Doctor of Philosophy

Department

School of Information Technology and Computer Science

Abstract

This thesis examines the conflicts between the design ideals of object-orientation and the forms of synchronisation necessary for coordinating concurrency within multithreaded object-oriented programs, and presents an automatic runtime scheduling mechanism that resolves these conflicts.

In the context of composite operations involving multiple objects, existing approaches to providing synchronisation either violate the encapsulation of the participant components, or fail to address important issues in the areas of atomicity and isolation. This thesis provides a detailed description of a meta-layer synchronisation scheme which specifically addresses these conflicts. Invocations on shared objects are managed dynamically at run-time by a generic meta-level scheduling system. Meta information describing operations is used by the generic scheduler to reason about object interaction within invocations, allowing additional control over the evaluation, scheduling and execution of concurrent operations.

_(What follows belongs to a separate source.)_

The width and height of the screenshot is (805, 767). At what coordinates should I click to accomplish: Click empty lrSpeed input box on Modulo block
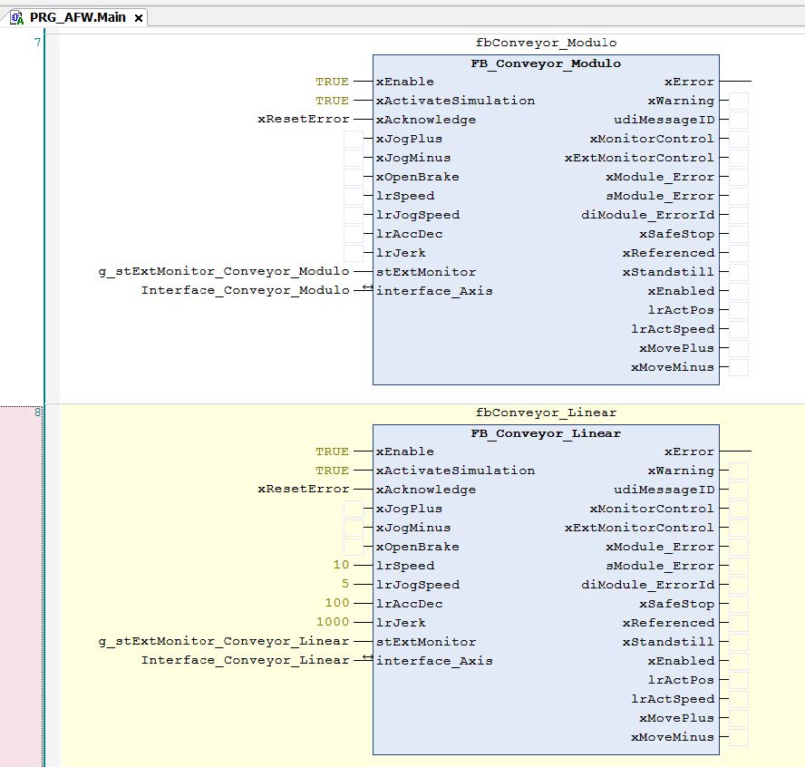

In contrast with more static approaches to synchronisation, the generic meta-layer scheme allows the exploitation of object-oriented principles such as encapsulation, inheritance, and generalisation in the design of shared components for concurrent systems. It adapts to the flexibility and dynamism possible in object-oriented systems, while implicitly providing safety for both simple and composite operations on constellations of shared objects.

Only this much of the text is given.